Dataset entries
- Opening Delimiter -

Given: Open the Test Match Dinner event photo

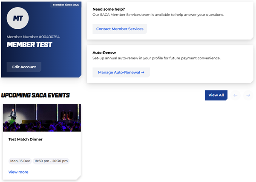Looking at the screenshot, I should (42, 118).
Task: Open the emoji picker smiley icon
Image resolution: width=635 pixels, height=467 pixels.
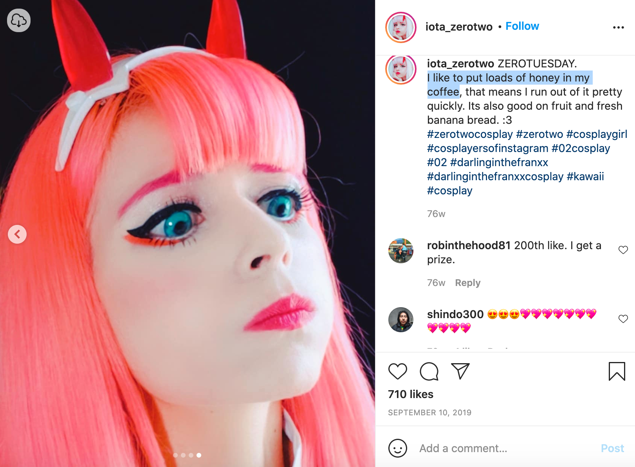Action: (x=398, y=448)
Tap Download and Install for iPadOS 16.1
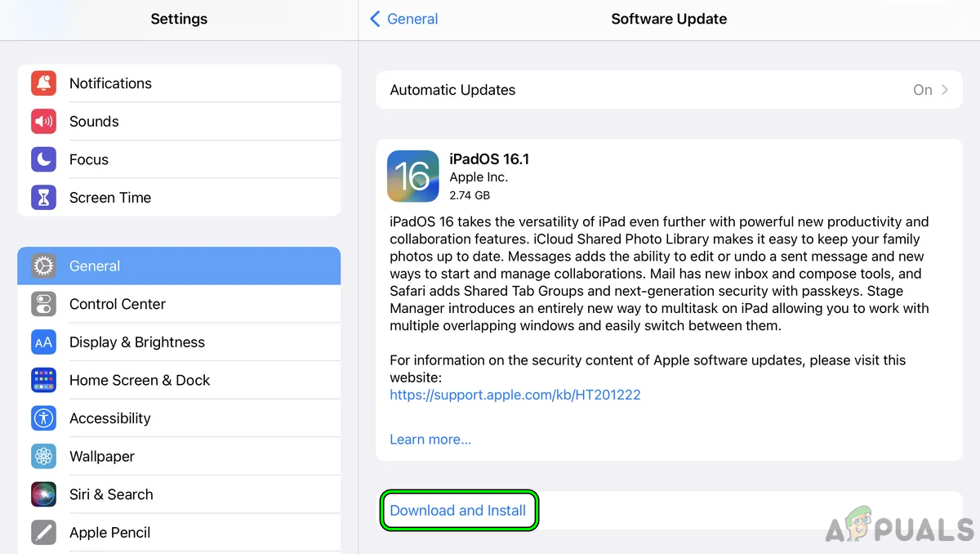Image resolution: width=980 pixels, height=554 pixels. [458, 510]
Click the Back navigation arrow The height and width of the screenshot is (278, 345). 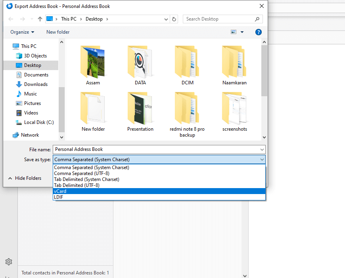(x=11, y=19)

- Closing Delimiter -
- Opening Delimiter -

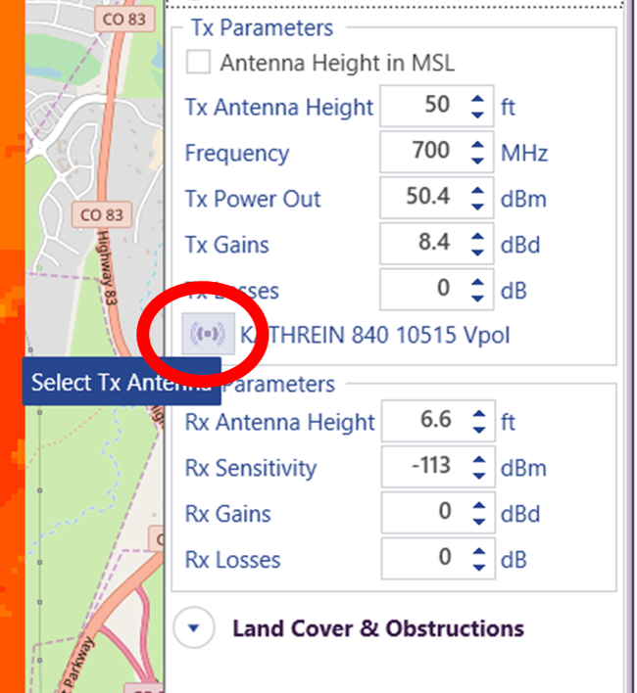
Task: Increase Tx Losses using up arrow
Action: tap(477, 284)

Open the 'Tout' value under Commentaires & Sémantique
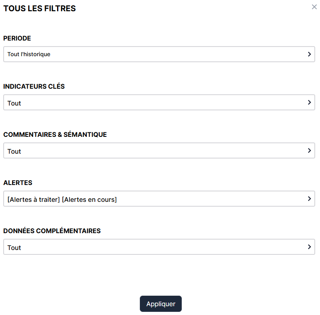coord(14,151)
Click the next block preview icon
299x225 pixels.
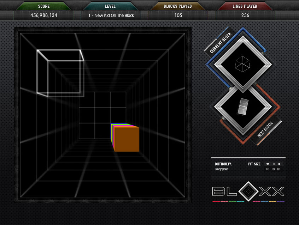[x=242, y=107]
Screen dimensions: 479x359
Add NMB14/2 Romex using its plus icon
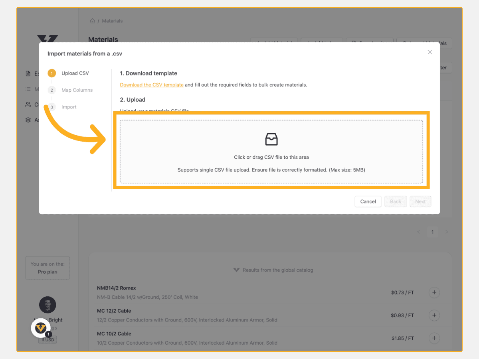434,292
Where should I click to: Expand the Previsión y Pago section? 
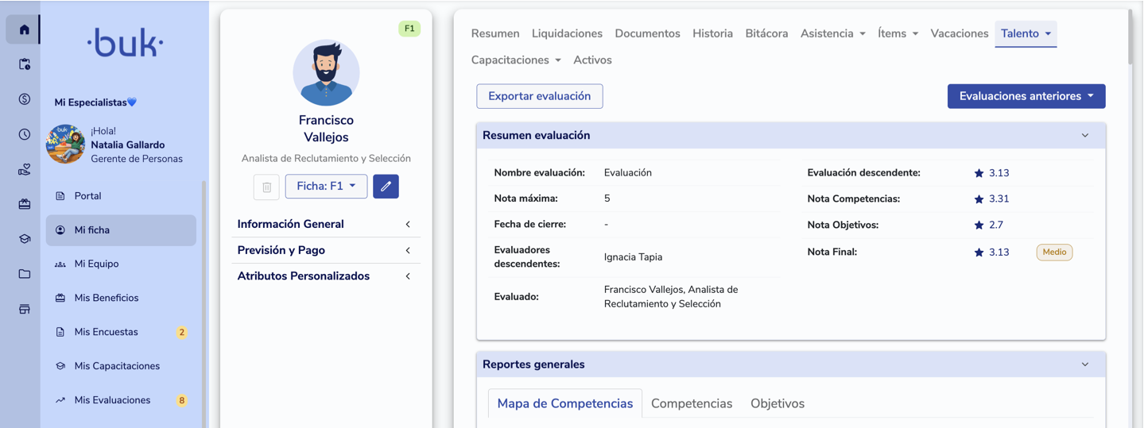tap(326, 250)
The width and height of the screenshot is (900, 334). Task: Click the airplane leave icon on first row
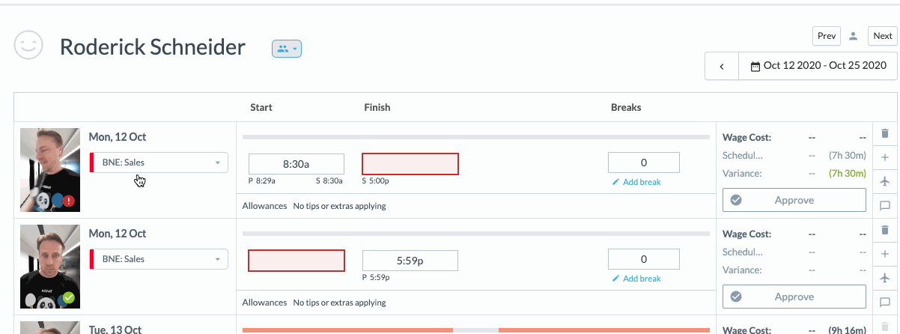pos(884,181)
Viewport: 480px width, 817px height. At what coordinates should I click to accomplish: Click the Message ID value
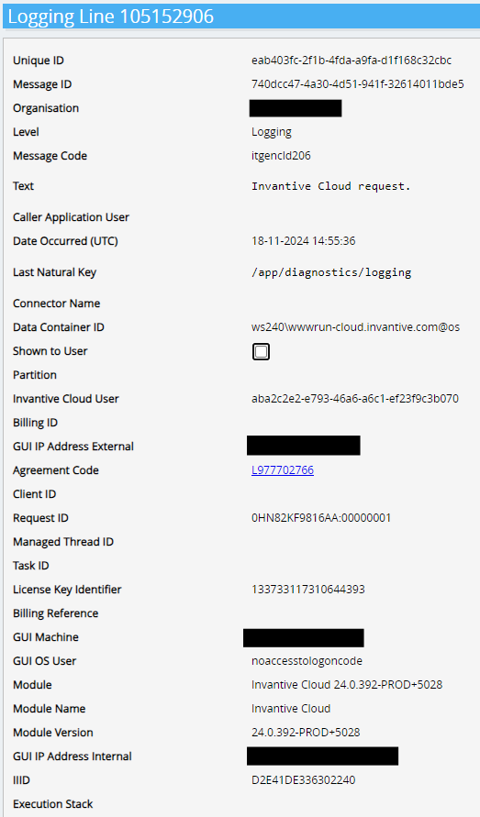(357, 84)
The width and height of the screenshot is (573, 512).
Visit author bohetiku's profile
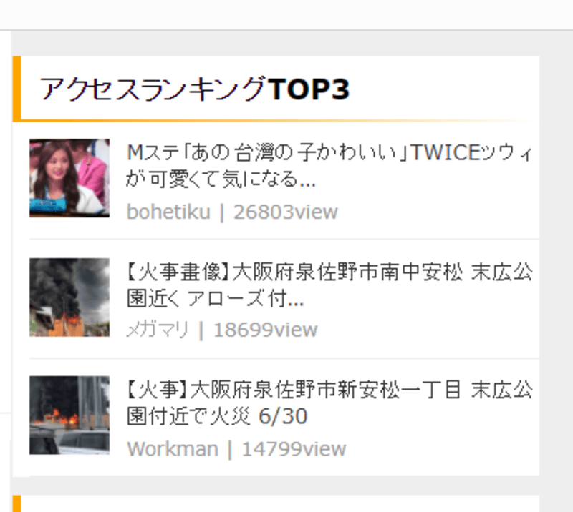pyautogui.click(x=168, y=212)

- Closing Delimiter -
- Opening Delimiter -

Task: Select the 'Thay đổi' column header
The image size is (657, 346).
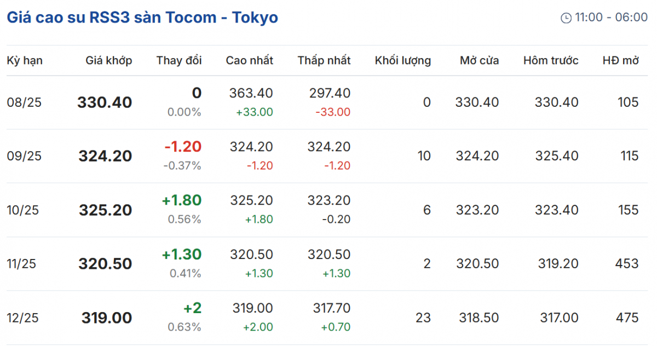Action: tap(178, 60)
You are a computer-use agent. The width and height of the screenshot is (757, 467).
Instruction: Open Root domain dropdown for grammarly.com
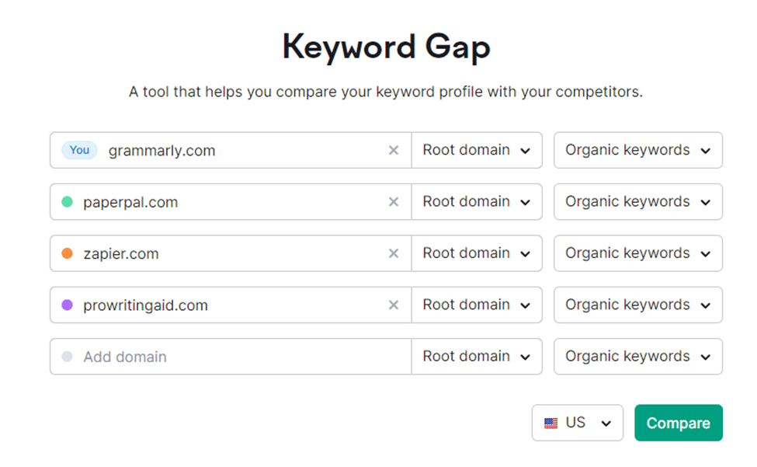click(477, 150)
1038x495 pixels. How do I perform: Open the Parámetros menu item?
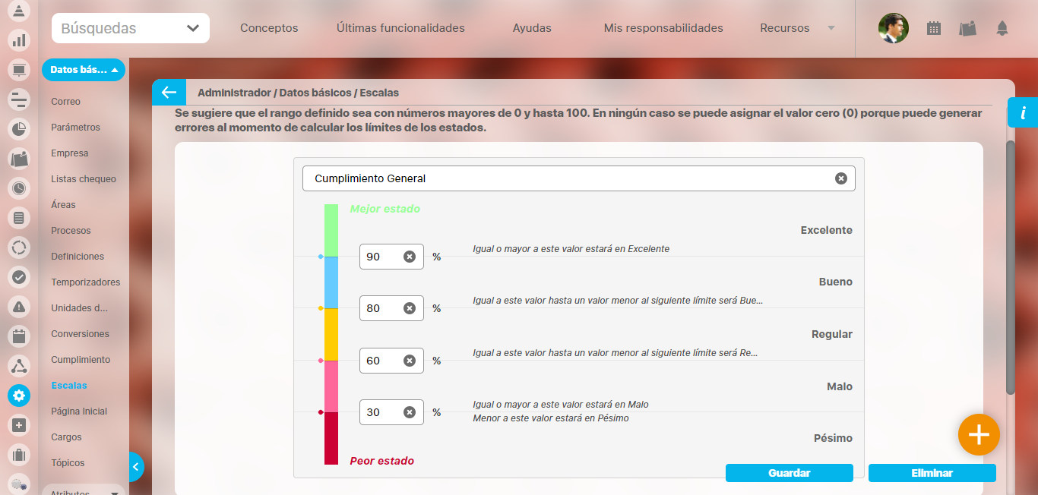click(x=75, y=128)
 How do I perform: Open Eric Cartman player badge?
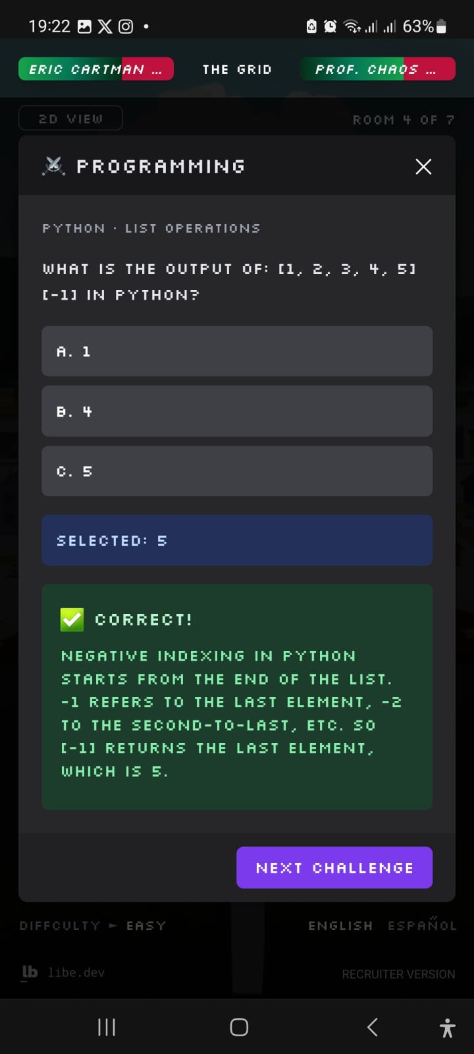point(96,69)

- Closing Delimiter -

* EXERCISE DESCRIPTION: Once the line with "Open the 'Tout'" is found above, print it and every line after it through the line with "The width and height of the screenshot is (573, 512).", exactly. Pictures stay out.

* ANSWER SECTION:
Open the 'Tout' value under Commentaires & Sémantique
coord(14,151)
Click the next block preview icon
299x225 pixels.
[x=242, y=107]
Screen dimensions: 479x359
Add NMB14/2 Romex using its plus icon
434,292
Where should I click to: Expand the Previsión y Pago section? 
tap(326, 250)
The width and height of the screenshot is (900, 334). Task: Click the airplane leave icon on first row
pos(884,181)
Viewport: 480px width, 817px height. At what coordinates should I click to accomplish: Click the Message ID value
(357, 84)
The width and height of the screenshot is (573, 512).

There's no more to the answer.